A phase I dose escalation study of the matrix metalloproteinase inhibitor BAY 12-9566 administered orally in patients with advanced solid tumours

Abstract

Background: This phase I study was performed to evaluate the safety, tolerability, and efficacy of the oral matrix metalloproteinase inhibitor BAY 12-9566 in patients with advanced solid tumours, and to identify the maximum tolerated dose and dose for use in subsequent studies. Patients and methods: BAY 12-9566 was administered to 29 patients at doses ranging from 100 mg o.d. to 1600 mg (given either 400 mg q.i.d. or 800 mg b.i.d.). Blood samples for pharmacokinetic analyses were drawn on days 1-5, day 15 and days 29 and 30. Patients were continued on daily oral treatment of BAY 12-9566 until a dose limiting toxicity or tumour progression occurred. Results: A maximum tolerated dose was not defined because plasma levels of BAY 12-9566 could not be sufficiently increased, even with escalating doses of drug. Pharmacokinetic analysis suggested that absorption was saturable at higher doses.
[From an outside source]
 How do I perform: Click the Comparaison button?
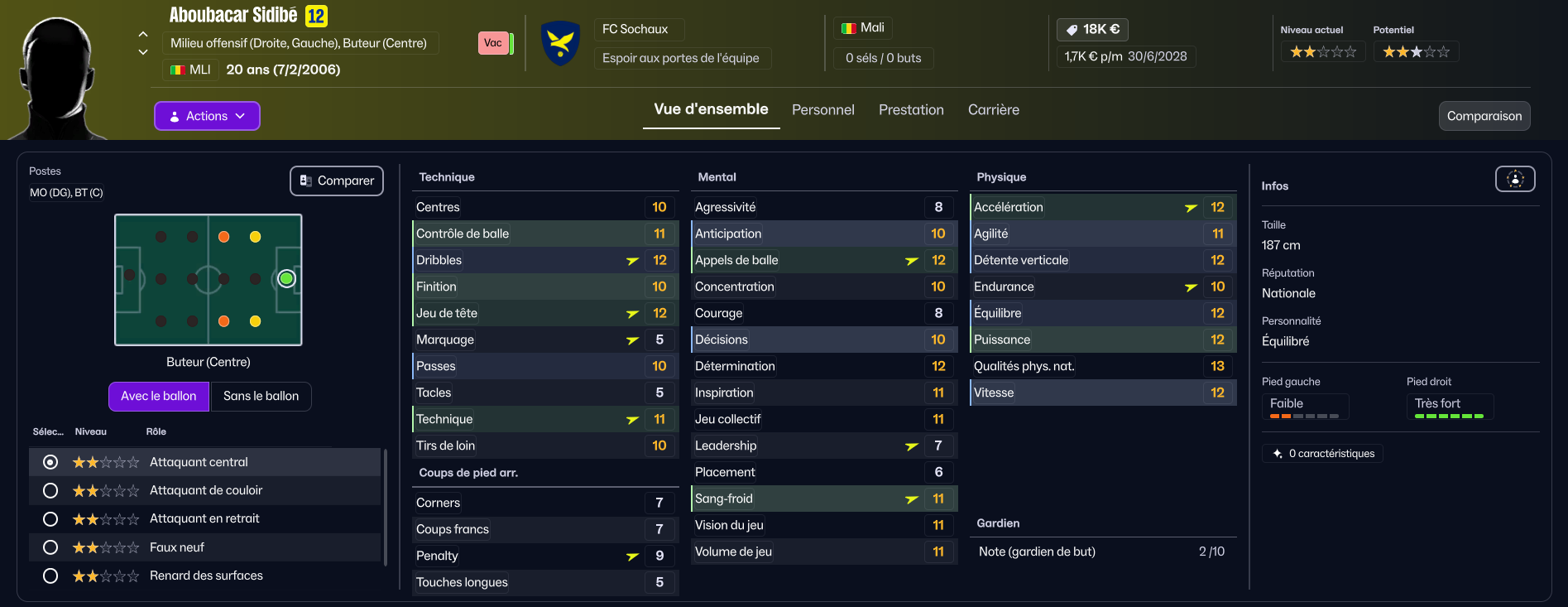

The predominant toxicities related to drug were asymptomatic reversible effects on platelets and transaminases and mild anemia. There were no significant musculoskeletal toxicities. No objective responses were seen at the doses tested, but stable disease was observed in some patients based on tumour measurements. Conclusions: The recommended dose of BAY 12-9566 for further studies is 800 mg b.i.d. as this dose provides maximal plasma levels that can be achieved with a convenient dosing schedule for a chronically administered oral agent.